Los recuerdos que Cecilia tiene de su infancia le entran por la nariz, es decir que están indisolublemente ligados al olfato. De cuando era niña y vivía en una casa grande y solariega rememoraba el olor a caramelo quemado del quesillo, el aroma de la torta de pan recién horneada, el del pernil bien adobado. Entre todos ellos había un olor especialmente fijado a su pituitaria que ni el correr de los años borraba, el del coco. Más específicamente el olor a jabón de coco. Ese, con el que veía a Zenobia la cocinera bañarse a baldazos en el patio, sin quitarse la batola blanca que se le ceñía a su negra desnudez. Si, recordaba el olor y la imagen vívida –ese contraste de lustrosa piel negra y lienzo blanco- pero había algo más que la sensación de limpieza en aquel ritual de la negra, algo más que ella de niña no comprendía pero ahora, ahora de mayor…

Abrió la ducha. Un fuerte chorro de agua helada le dio en la cara. ¡Coño, que agua tan fría! Sus pezones acusaron el escalofrío. Le dio más potencia a la ducha y entró de lleno en la catarata. Luego cerró el paso del agua. Desenvolvió la pequeña cajita que tenía en las manos y allí estaba todo su recuerdo convertido en una blanca pastilla de jabón. Acunado entre sus manos se lo llevó a la nariz y aspiró profundamente. Volvió a dar paso al agua de la regadera. Lentamente la pastilla se fue transformando en suave espuma que deslizó por su brazo, bajo la axila. Jum, jum, ,ju,ju,ju,ju, canturrea.

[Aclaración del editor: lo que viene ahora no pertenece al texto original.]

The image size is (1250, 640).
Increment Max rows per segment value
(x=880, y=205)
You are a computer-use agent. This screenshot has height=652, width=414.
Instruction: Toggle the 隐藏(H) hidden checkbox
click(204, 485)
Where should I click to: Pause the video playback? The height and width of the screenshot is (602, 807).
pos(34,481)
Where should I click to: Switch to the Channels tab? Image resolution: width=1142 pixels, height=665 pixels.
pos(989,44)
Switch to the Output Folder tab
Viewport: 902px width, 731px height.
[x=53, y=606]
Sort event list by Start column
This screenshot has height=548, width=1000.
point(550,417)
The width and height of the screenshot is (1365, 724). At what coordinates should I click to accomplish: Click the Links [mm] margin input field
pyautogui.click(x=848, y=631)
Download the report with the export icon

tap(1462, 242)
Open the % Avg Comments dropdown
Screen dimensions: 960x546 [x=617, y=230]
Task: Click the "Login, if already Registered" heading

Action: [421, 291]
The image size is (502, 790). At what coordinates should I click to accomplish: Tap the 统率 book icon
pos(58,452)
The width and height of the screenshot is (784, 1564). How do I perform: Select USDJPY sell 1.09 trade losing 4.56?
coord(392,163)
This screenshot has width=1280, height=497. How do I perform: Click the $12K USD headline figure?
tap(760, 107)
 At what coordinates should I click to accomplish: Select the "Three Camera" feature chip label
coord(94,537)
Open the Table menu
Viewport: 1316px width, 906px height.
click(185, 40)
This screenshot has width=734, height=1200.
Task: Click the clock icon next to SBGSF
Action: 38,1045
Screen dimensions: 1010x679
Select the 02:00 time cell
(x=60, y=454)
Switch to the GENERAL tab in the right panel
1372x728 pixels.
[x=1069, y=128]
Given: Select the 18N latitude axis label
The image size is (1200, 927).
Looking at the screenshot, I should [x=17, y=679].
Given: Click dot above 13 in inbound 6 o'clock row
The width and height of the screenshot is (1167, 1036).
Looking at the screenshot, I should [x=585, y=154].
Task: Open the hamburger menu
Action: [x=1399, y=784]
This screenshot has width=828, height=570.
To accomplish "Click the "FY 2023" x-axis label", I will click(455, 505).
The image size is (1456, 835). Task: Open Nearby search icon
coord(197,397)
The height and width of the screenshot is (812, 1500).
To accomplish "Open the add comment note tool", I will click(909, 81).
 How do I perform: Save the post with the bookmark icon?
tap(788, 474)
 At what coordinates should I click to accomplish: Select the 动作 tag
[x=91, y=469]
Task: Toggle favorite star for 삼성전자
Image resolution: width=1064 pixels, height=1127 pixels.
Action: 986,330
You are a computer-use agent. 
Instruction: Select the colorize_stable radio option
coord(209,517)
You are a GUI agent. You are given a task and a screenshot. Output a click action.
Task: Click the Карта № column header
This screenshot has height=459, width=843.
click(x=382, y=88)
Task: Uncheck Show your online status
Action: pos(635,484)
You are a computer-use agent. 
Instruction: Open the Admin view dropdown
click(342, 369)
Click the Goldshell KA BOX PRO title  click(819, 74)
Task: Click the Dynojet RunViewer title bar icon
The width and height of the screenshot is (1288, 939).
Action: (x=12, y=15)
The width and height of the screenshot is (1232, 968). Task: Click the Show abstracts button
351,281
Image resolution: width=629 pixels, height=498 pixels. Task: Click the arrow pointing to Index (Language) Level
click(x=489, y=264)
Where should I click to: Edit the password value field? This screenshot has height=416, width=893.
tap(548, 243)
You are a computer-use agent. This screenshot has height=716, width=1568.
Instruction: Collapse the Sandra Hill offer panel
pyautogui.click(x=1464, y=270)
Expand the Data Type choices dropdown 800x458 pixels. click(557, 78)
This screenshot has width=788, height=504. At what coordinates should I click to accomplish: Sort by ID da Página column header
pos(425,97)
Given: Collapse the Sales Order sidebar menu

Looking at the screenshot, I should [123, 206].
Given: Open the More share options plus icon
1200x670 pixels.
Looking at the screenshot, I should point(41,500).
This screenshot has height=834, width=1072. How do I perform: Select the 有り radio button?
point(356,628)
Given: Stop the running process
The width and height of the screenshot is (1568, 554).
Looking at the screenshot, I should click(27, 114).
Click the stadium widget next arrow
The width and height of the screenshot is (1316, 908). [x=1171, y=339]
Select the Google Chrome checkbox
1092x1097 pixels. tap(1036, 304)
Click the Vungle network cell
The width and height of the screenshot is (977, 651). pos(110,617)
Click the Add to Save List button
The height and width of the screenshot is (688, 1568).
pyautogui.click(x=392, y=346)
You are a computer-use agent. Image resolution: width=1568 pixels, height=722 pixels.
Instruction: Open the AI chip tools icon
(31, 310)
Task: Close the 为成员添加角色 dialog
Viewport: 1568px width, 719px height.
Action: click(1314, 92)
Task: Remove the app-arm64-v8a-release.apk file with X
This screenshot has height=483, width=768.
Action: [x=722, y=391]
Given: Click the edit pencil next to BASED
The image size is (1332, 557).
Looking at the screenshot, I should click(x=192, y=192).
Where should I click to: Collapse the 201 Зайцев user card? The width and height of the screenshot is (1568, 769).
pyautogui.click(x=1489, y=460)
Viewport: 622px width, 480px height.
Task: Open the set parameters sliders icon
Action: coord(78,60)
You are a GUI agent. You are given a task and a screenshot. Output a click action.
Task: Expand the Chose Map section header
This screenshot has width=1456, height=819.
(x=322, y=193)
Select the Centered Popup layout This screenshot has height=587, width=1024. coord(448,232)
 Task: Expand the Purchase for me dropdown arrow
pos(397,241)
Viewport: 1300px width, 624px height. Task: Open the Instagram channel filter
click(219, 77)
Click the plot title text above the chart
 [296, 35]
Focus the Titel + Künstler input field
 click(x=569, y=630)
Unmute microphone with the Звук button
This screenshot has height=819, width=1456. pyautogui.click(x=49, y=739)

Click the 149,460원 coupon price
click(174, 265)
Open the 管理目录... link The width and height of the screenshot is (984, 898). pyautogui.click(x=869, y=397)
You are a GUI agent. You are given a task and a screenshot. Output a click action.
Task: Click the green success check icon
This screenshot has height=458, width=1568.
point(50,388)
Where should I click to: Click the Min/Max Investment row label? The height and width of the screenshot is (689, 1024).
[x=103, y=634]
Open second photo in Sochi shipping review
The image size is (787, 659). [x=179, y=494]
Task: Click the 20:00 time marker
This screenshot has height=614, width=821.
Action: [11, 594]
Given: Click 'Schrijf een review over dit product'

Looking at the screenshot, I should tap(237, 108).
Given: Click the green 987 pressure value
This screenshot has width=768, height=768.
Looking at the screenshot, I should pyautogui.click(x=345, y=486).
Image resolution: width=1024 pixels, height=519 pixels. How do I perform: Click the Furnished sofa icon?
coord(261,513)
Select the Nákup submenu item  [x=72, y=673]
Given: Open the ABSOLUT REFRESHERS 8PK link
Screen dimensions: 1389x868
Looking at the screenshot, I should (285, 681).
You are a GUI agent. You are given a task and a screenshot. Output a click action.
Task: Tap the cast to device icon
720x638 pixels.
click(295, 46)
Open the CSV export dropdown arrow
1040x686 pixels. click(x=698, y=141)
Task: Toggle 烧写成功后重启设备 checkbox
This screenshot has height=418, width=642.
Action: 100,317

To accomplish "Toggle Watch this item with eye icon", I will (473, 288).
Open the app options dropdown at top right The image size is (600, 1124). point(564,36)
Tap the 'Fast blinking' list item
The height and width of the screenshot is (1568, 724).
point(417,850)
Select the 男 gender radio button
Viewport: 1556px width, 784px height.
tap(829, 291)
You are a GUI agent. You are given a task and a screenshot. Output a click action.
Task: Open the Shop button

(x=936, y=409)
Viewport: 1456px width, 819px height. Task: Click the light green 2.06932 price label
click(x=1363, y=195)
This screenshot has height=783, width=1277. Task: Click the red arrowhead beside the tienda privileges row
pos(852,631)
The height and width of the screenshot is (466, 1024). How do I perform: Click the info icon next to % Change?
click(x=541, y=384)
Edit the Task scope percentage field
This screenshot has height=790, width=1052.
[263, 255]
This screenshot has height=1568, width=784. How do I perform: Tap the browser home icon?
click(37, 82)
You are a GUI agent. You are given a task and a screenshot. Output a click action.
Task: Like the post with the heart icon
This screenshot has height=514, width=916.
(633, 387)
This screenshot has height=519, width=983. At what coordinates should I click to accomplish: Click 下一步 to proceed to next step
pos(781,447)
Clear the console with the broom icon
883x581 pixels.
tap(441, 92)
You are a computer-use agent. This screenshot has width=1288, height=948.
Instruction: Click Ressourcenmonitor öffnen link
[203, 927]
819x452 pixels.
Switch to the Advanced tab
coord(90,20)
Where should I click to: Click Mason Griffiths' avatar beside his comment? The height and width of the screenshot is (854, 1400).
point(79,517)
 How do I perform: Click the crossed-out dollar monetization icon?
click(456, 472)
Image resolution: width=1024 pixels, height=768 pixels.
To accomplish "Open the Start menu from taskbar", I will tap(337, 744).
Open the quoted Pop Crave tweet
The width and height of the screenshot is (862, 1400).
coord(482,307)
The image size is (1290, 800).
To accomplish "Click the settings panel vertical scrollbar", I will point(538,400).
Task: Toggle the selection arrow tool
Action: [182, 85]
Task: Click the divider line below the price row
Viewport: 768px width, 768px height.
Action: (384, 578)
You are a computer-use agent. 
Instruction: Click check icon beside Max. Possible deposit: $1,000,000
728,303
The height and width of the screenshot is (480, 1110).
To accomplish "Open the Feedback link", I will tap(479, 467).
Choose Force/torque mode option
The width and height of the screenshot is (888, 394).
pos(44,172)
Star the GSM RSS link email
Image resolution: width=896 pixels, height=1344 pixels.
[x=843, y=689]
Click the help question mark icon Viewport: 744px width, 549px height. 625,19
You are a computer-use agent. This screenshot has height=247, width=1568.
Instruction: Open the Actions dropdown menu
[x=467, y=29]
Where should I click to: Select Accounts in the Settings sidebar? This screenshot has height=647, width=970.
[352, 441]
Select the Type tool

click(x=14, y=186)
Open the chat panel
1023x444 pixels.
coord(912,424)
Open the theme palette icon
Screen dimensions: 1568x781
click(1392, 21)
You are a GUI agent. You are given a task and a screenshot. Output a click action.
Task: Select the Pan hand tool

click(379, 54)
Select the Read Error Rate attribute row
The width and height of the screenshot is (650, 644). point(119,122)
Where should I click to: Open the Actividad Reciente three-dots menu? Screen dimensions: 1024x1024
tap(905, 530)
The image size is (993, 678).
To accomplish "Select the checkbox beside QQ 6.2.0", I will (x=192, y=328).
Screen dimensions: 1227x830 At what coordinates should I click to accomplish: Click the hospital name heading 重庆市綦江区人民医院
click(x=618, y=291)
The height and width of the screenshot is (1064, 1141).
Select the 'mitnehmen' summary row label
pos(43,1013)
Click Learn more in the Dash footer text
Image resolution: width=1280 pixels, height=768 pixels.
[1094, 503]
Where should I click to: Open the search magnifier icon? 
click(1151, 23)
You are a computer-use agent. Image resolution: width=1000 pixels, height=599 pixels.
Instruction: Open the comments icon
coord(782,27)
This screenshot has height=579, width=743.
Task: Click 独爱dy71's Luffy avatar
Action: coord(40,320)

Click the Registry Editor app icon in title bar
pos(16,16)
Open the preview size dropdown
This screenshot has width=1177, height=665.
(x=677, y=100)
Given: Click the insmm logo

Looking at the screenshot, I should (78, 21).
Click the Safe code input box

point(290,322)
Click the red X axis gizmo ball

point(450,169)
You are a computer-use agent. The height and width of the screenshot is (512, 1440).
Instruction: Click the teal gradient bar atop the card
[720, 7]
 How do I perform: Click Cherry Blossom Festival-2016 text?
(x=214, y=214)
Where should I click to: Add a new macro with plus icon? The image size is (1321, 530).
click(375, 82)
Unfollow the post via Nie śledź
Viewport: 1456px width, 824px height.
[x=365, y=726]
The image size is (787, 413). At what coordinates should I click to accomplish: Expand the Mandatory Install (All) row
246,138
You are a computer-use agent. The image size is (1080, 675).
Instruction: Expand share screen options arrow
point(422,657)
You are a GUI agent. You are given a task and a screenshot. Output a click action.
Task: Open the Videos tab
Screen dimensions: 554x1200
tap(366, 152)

Gira, cambia de posición. Siente correr el agua por su espalda y la contracción de las nalgas. Toda la piel se le erizó. Paró de canturrear. La espuma benéfica que le corría caía en blancos jirones por pechos, vientre y piernas. A Cecilia aquello se le transformó en un baño seminal; a la vez que la pastilla la toqueteaba, el aroma y el aceite penetraban su piel insistentemente. Entregada a la placentera sensación cerró los ojo. Se acarició los muslos, las nalgas, el pubis. Separó las piernas, con lentitud y premeditada intención comenzó a deleitarse con la pastilla de jabón. Se recostó de la pared. Con la mano libre se apretó los pechos. El ruido del agua servía de fondo a su entrecortada respiración. Toda aquella blancura que la envuelve tan mórbidamente, le semeja la batola de Zenobia. La pastilla fue a dar al piso. Ahora son los dedos de Cecilia los encargados de frotar el añorado olor. Jadeante, torció el cuello hacia atrás. El agua entró a borbotones en su garganta. Hizo buches y comenzó a reír nerviosamente. Terminada su ablución sale de la ducha –suavecita y liviana- envuelta en un albornoz.¡Ah que delicioso baño!

Guarda el jabón de coco en la jabonera, no sin antes darle una última inhalada. Ahora si comprende. Las aromas reviven sensaciones y sentimientos. Se ve al espejo y sonríe con picardía.